If you are still engulfed by the delusions and misconceptions, which are instilled into you by manipulators, then it’s time to use your boxed brain.
It was neither those expensive fancy boot camps nor those extremely expensive education platforms which created the world’s top programmers and data scientists.
It has always been those tips, minute details, and basics that a learner grasps in the beginning and is ultimately led towards his goal.
So, see what it takes to understand supervised learning and navigate your way in.
- SO WHAT IS THIS “SUPERVISED LEARNING”?
In simple words, supervised learning is a learning in which we teach or train the machine using data that is well labeled that means some data is already tagged with the correct answer. After that, the machine is provided with a new set of examples (data) so that the supervised learning algorithm analyzes the training data(set of training examples) and produces a correct outcome from labeled data.

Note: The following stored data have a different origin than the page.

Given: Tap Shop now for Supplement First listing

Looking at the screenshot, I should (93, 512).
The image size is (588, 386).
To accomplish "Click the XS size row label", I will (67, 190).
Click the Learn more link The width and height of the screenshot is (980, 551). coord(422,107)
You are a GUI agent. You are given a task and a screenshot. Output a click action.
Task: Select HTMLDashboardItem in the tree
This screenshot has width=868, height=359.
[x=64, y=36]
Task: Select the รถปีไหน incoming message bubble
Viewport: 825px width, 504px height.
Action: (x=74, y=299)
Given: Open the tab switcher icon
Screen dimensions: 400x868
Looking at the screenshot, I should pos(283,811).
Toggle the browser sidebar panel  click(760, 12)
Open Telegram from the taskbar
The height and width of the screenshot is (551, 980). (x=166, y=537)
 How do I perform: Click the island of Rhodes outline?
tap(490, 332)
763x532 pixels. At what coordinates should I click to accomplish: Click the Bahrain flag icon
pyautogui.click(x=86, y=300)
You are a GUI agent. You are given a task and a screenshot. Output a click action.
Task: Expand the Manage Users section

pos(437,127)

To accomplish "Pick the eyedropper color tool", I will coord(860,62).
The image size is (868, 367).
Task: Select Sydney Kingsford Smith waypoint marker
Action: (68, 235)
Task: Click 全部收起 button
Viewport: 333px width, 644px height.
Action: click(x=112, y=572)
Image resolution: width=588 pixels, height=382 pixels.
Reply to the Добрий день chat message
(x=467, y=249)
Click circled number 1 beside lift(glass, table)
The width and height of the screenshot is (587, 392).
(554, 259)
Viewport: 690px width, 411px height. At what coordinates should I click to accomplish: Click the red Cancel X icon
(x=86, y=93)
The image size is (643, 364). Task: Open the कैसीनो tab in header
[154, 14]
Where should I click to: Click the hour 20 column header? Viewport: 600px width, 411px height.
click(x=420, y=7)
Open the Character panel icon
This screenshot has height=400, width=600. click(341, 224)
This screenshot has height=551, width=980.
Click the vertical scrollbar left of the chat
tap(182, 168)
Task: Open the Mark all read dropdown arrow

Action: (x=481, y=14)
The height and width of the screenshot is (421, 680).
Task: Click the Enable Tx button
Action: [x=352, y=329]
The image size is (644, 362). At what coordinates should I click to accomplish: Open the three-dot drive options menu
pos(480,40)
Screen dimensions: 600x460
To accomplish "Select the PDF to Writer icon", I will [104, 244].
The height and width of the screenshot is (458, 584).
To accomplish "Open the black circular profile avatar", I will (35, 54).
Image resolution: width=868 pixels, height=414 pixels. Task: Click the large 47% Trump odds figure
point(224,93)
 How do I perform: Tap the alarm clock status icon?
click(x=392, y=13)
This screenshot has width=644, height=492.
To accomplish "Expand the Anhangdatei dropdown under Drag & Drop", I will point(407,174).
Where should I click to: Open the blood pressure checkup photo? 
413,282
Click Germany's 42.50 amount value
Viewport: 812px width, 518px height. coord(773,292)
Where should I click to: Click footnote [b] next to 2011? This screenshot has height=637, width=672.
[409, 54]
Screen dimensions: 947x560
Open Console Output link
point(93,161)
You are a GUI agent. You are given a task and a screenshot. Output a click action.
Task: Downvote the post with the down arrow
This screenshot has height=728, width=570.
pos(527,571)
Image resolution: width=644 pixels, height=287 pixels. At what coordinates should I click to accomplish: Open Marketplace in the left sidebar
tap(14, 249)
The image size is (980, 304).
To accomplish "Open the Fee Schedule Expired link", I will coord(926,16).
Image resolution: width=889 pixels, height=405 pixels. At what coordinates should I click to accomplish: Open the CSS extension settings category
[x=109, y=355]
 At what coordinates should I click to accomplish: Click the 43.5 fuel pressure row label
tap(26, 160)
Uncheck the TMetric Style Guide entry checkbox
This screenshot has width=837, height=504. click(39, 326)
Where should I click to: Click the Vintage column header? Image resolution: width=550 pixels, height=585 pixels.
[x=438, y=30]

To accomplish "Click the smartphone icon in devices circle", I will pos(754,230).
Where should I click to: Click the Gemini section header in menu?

Supervised learning is a machine learning task of learning a function. The function maps an input to an output based on example input-output pairs. In supervised learning, each example is a pair consisting of an input object and the desired output value.
In supervised learning, there exists a teacher or trainer. The trainer corrects the network’s response to a set of inputs. Pairs of inputs and outputs have to be presented to the network. The network takes each input and produces the corresponding output, which it then compares to the correct output. As a result, the network constructs an internal representation of inputs and outputs.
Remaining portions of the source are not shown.